As I sit at the kitchen table here at Mission Central in the middle of western Iowa, I am blessed with the view of ripening corn and soybean fields. It is a familiar and comforting sight to me. My childhood summers were always filled with long drives through the countryside. Each row is filled with the outcome, the “bottom-line,” and the end goal clearly in view. You can see with a glance whether it is going to be corn or soybeans. Like the rest of Scripture, Paul uses this agrarian image to describe the Christian life of faith.

The phrase “you reap what you sow” is a common theme in the Bible from Job (4:8) and Hosea (8:7) to James (3:18). Paul uses this image as a way of warning us not to think we can live to please the flesh when he says, “Do not be deceived: God cannot be mocked. A man reaps what he sows.” (Galatians 6:7) But in his letter to the church in Rome, he also helps us to see how the end result transforms the very journey we are on.

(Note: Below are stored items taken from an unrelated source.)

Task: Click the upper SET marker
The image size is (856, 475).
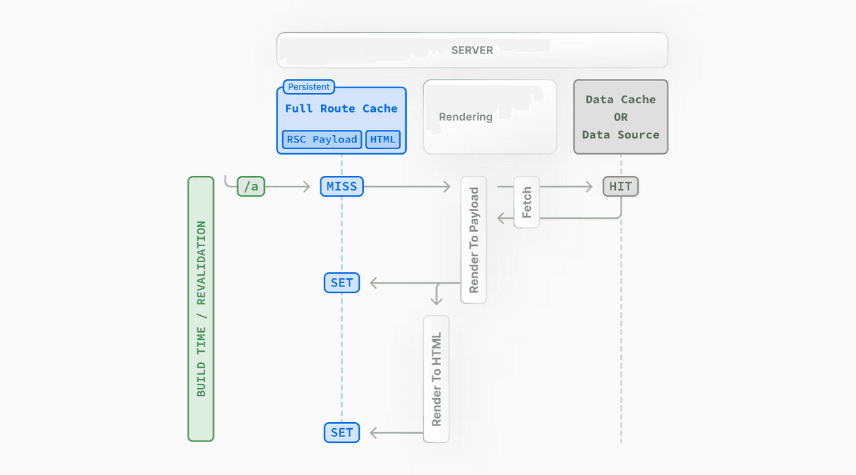Action: (x=341, y=282)
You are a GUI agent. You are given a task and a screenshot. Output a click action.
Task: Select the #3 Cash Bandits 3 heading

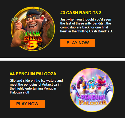[x=81, y=13]
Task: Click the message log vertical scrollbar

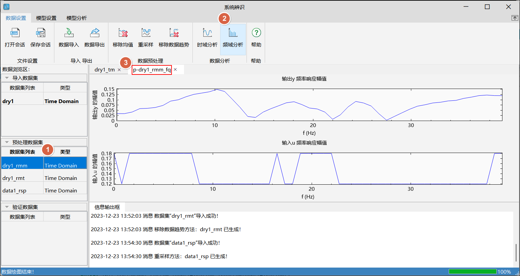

You see, Paul understood the gospel. He knew that he did not in fact reap what he sowed. He experienced grace and how God “planted” or “sowed” His Son into death that He would reap for us eternal life! This is the free gift that transforms the very journey we are on. His forgiveness and grace brings into our lives a change - a “holiness” - that was not there before. By the Spirit in Baptism we are made to be His saints – made holy by the blood of Jesus. This is not the result of our efforts or determination. This is the gift that the Holy Spirit plants into our hearts and grows in us by the power of His Word.

This good news about the “result” that is ours in Jesus is what now transforms the way we live. It changes our “bottom-line.” No longer to we seek to gratify our own desires but rather we seek to know His One desire that we might live in it. This does not mean that the struggle is over. We will see that in the next chapter (Romans 7). We need His Spirit and the freedom of the gospel again and again to remind us of who we are and whose we are.